On December 2, 2021, the Transportation Security Administration (“TSA”) announced the issuance of Security Directive 1580-21-01, Enhancing Rail Cybersecurity, and Security Directive 1582-21-01, Enhancing Public Transportation and Passenger Railroad Cybersecurity (the “December Security Directives”), and “additional guidance for voluntary measures to strengthen cybersecurity across the transportation sector in response to the ongoing cybersecurity threat to surface transportation systems and associated infrastructure.” TSA’s announcement clarifies that these actions are “among several steps DHS is taking to increase the cybersecurity of U.S. critical infrastructure.”
The December Security Directives, which become effective on December 31, 2021, impose significant requirements on owners and operators of “higher-risk freight railroads, passenger rail, and rail transit.” TSA’s announcement also explained that it has extended certain requirements of the December Security Directives to airport and airline operators and has recommended that “all other lower-risk surface transportation owners and operators voluntarily implement” the requirements of the December Security Directives.

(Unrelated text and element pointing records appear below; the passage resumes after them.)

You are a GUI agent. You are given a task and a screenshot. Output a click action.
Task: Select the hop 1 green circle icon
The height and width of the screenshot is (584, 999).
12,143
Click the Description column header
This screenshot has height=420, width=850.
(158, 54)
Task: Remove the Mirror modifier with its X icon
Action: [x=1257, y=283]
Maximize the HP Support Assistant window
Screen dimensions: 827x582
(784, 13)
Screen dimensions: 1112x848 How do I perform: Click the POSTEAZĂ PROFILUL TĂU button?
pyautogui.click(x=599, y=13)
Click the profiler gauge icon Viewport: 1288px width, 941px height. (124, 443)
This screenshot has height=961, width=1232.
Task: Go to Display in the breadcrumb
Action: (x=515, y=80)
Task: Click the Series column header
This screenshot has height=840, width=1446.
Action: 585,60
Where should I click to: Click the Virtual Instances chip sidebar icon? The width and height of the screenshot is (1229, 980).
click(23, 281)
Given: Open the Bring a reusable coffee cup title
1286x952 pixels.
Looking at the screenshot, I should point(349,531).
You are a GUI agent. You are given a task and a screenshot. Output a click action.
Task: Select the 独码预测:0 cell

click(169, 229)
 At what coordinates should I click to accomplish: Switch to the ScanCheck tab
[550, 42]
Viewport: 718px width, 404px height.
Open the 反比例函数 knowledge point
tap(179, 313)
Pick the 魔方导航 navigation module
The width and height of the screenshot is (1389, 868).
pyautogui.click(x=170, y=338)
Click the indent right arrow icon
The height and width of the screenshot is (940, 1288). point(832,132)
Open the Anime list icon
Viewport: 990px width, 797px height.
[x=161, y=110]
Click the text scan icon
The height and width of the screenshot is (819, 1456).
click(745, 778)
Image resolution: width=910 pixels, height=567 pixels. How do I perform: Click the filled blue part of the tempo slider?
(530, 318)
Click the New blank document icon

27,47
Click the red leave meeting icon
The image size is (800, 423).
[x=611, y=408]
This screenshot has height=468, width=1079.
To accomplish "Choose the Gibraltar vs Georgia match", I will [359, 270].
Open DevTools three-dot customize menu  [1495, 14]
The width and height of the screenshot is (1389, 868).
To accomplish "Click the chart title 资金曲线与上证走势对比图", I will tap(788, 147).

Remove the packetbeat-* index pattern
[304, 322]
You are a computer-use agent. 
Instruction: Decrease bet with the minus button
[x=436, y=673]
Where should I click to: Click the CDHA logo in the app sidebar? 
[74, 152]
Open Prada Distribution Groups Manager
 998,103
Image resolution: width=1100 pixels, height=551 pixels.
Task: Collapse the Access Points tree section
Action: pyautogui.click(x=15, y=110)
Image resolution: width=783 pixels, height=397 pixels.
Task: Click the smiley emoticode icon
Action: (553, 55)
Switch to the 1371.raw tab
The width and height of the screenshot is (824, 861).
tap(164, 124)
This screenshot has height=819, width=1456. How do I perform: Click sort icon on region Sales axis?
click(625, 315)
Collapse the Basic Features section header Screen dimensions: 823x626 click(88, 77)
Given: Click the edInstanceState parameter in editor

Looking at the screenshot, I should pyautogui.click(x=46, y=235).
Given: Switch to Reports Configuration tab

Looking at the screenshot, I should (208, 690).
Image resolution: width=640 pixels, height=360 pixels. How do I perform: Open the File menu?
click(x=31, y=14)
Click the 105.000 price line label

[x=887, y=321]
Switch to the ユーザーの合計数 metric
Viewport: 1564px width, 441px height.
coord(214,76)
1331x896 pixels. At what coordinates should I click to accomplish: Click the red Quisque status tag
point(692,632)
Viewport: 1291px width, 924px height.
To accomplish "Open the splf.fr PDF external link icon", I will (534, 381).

Freight and Passenger Rail. Specifically, the December Security Directives require freight rail carriers identified in 49 C.F.R. § 1580.101 and owners and operators of a passenger railroad carrier or rail transit system identified in 49 C.F.R. § 1582.101 to undertake, among other things, “four critical actions”:
- Designate a cybersecurity coordinator who is “available to” TSA and the Department of Homeland Security (“DHS”) Cybersecurity and Infrastructure Security Agency (CISA) “at all times” and provide the name, title, phone number, and email address of the cybersecurity coordinator and at least one alternate cybersecurity coordinator by email to TSA within seven days of the effective date of the December Security Directives, upon commencement of new operations, or in the event of changes to this information;
- Report a cybersecurity incident—which is defined to include “an event that is under investigation or evaluation . . . as a possible cybersecurity incident”—to CISA within 24 hours;
- Develop and implement a cybersecurity incident response plan within 180 days from the effective date of the December Security Directives (unless otherwise directed) to reduce the risk of an operational disruption to information technology and operational technology systems, and certify to TSA that it has met these requirements within 7 days of completion; and
- Complete a cybersecurity vulnerability assessment—which will include an assessment of current practices and activities to address cyber risks to information technology and operational technology systems, identification of gaps in current cybersecurity measures, and identification of remediation measures to address any identified vulnerabilities and gaps and develop a plan to implement these measures—and submit that assessment and remediation plan to TSA within 90 days of the effective date of the December Security Directives.
The December Security Directives also require owners and operators to comply with a range of additional requirements and procedures including, for example, confirming receipt of the December Security Directives and notifying TSA if unable to implement any of the measures in the December Security Directives within the required timeframes.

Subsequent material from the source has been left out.